Radosław Majecki dał prezent Marsylii
Radosław Majecki zamienił AS Monaco na Stade Brest podczas letniego okienka transferowego. Uczestnik Ligi Mistrzów postanowił wypożyczyć byłego golkipera Legii Warszawa. Choć w sezonie 2025/26 25-latek wreszcie cieszy się pewnym miejscem w wyjściowym składzie, coraz częściej przytrafiają mu się błędy. W jednym z pierwszych meczów Ligue 1 zobaczył czerwoną kartkę za faul na piłkarzu rywala.

Majecki będzie też musiał mierzyć się z krytyką po starciu z Olympique Marsylia – zwłaszcza, jeśli chodzi o to, co stało się w 25. minucie. Angel Gomes otworzył wynik spotkania po strzale z rzutu wolnego. Polak próbował obronić strzał, lecz piłka odbiła się od jego rękawic. Zanim zdążył naprawić swój błąd, futbolówka przekroczyła linię bramkową.
W drugiej połowie bramkarza pokonał także Mason Greenwood oraz Pierre-Emerick Aubameyang. Zespół Roberto De Zerbiego pokonał Stade Brest 3:0 i stał się nowym liderem ligi francuskiej. Z kolei ekipa Radosława Majeckiego zajmuje obecnie 13. miejsce w tabeli. Po końcowym gwizdku o błędzie 25-latka pisało m.in. „L’Equipe”.

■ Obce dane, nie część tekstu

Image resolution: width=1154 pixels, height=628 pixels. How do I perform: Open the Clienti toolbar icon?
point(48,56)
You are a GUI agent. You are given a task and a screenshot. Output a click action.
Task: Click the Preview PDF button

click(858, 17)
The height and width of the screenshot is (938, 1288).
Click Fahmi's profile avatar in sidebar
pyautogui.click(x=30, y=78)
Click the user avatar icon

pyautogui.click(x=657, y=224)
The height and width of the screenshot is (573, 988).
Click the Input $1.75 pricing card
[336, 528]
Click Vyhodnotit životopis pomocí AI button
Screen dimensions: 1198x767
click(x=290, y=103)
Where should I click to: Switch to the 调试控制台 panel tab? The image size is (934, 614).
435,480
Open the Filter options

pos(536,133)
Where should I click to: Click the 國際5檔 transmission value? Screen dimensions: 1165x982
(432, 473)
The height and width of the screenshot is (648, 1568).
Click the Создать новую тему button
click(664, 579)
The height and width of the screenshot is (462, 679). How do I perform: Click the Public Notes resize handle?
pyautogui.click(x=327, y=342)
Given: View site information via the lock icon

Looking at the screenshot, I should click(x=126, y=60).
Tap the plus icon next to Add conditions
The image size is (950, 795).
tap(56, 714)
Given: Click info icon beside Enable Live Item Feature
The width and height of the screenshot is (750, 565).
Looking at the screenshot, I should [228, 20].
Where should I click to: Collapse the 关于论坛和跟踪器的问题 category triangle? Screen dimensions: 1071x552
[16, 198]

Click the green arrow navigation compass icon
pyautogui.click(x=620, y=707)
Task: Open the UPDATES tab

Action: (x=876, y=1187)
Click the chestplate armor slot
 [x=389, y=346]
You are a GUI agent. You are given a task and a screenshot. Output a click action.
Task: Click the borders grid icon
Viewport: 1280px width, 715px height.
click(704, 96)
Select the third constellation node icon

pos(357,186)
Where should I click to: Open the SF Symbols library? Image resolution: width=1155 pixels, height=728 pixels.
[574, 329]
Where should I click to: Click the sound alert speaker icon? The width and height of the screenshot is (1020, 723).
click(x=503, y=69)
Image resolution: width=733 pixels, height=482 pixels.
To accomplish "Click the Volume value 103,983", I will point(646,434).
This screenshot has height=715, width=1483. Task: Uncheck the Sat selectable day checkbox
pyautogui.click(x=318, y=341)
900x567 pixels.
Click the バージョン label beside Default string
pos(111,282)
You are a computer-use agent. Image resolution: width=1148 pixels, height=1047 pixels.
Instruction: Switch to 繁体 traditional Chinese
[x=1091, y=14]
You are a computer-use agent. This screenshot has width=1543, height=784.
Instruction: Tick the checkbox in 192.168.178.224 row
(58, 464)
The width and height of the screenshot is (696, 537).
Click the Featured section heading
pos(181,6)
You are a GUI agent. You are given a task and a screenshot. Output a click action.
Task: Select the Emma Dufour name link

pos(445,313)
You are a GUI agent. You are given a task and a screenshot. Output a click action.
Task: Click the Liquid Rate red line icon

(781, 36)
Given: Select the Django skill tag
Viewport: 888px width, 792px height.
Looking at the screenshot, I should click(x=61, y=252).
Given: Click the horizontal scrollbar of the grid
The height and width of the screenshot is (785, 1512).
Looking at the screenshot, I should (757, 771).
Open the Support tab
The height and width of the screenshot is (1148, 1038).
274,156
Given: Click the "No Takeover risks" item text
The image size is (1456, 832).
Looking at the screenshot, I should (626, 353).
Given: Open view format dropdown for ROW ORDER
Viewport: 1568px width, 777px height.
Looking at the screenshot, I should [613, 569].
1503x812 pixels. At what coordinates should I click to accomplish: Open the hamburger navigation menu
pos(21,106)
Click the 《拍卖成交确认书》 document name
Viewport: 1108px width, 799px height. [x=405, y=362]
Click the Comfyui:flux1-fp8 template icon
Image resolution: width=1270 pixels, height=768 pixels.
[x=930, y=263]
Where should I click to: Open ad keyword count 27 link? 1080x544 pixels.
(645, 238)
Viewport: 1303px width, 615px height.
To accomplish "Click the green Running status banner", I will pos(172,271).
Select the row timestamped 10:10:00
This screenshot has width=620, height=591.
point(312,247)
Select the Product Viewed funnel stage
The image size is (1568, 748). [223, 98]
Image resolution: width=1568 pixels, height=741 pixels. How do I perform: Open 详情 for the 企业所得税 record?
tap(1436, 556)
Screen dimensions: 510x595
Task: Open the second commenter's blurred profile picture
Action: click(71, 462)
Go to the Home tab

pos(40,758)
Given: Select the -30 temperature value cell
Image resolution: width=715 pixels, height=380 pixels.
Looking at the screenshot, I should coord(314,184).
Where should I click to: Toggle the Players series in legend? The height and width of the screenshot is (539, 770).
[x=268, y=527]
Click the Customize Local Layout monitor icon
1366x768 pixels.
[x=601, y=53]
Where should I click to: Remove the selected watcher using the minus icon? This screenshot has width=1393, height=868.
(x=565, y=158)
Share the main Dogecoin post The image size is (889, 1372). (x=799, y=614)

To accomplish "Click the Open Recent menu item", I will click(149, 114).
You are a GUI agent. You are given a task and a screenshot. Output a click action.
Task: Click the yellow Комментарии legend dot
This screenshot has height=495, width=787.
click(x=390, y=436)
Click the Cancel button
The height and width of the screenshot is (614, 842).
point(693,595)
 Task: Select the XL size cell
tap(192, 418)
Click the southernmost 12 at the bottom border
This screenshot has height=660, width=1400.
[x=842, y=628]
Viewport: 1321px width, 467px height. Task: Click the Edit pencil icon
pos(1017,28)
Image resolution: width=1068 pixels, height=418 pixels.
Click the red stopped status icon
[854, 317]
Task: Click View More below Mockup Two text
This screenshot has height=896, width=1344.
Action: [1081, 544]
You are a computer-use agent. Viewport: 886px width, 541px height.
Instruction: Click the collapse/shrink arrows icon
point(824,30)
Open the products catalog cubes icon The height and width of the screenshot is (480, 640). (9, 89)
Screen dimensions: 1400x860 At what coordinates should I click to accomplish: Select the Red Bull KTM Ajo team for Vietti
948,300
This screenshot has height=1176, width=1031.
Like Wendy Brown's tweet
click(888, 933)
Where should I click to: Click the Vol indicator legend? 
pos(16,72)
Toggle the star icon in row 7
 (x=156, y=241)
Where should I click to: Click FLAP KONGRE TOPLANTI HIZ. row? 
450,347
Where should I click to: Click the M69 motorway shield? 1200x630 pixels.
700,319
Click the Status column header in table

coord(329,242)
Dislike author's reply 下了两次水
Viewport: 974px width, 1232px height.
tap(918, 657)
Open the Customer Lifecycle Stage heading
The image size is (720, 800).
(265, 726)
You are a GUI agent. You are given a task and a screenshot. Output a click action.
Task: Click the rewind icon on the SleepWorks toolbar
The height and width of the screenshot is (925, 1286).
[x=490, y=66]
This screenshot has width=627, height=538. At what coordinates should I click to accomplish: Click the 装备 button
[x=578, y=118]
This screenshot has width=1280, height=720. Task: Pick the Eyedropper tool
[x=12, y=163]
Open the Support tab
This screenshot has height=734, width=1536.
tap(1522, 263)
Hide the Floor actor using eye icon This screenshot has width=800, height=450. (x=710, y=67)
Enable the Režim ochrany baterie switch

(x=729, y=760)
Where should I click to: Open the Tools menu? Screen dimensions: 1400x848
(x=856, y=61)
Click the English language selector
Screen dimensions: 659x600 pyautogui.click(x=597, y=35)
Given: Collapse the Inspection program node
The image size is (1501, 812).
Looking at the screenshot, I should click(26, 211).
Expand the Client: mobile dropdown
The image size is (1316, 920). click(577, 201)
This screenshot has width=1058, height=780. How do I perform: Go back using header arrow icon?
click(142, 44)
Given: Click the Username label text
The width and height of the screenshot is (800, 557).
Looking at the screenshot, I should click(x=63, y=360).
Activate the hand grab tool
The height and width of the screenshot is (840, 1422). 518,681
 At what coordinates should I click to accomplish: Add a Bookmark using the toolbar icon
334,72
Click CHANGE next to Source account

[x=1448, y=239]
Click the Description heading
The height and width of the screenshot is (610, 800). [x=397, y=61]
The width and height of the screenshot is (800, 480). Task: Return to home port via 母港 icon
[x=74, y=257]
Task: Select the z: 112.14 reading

– Po raz kolejny ponosi odpowiedzialność za straconego gola. Polski bramkarz przyspieszył upadek Stade Brest, które jest pogrążone w najgorszym kryzysie ery Erica Roya. Jeśli chodzi o bramki zdobyte po błędach bramkarza, gorszy jest jedynie Finn Dahmen z Augsburga – przekonuje słynny francuski dziennik.